Alpha-, Beta-, and Gamma-Secretase, Amyloid Precursor Protein, and Tau Protein Genes in the Hippocampal CA3 Subfield in an Ischemic Model of Alzheimer's Disease with Survival up to 2 Years.

Abstract

Understanding the phenomena underlying the non-selective susceptibility to ischemia of pyramidal neurons in the CA3 is important from the point of view of elucidating the mechanisms of memory loss and the development of dementia. The aim of the study was to investigate changes in genes expression of amyloid precursor protein, its cleaving enzymes and tau protein in CA3 post-ischemia with survival of 12-24 months. We used an ischemic model of Alzheimer's disease to study the above genes using an RT-PCR protocol. The expression of the amyloid precursor protein gene was above the control values at all times post-ischemia. The expression of the α-secretase gene also exceeded the control values post-ischemia. The expression of the β-secretase gene increased 12 and 24 months post-ischemia, and 18 months was below control values.
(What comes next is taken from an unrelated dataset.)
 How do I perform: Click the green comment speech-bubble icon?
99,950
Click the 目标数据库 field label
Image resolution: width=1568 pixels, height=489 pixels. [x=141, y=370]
Presenilin 1 and 2 genes expression was significantly elevated at all times post-ischemia. Also, tau protein gene expression was significantly elevated throughout the observation period, and peak gene expression was present 12 months post-ischemia. The study suggests that the genes studied are involved in the non-amyloidogenic processing of amyloid precursor protein. Additionally data indicate that brain ischemia with long-term survival causes damage and death of pyramidal neurons in the CA3 area of the hippocampus in a modified tau protein-dependent manner. Thus defining a new and important mechanism of pyramidal neuronal death in the CA3 area post-ischemia. In addition expression of tau protein gene modification after brain ischemia is useful in identifying ischemic mechanisms occurring in Alzheimer's disease.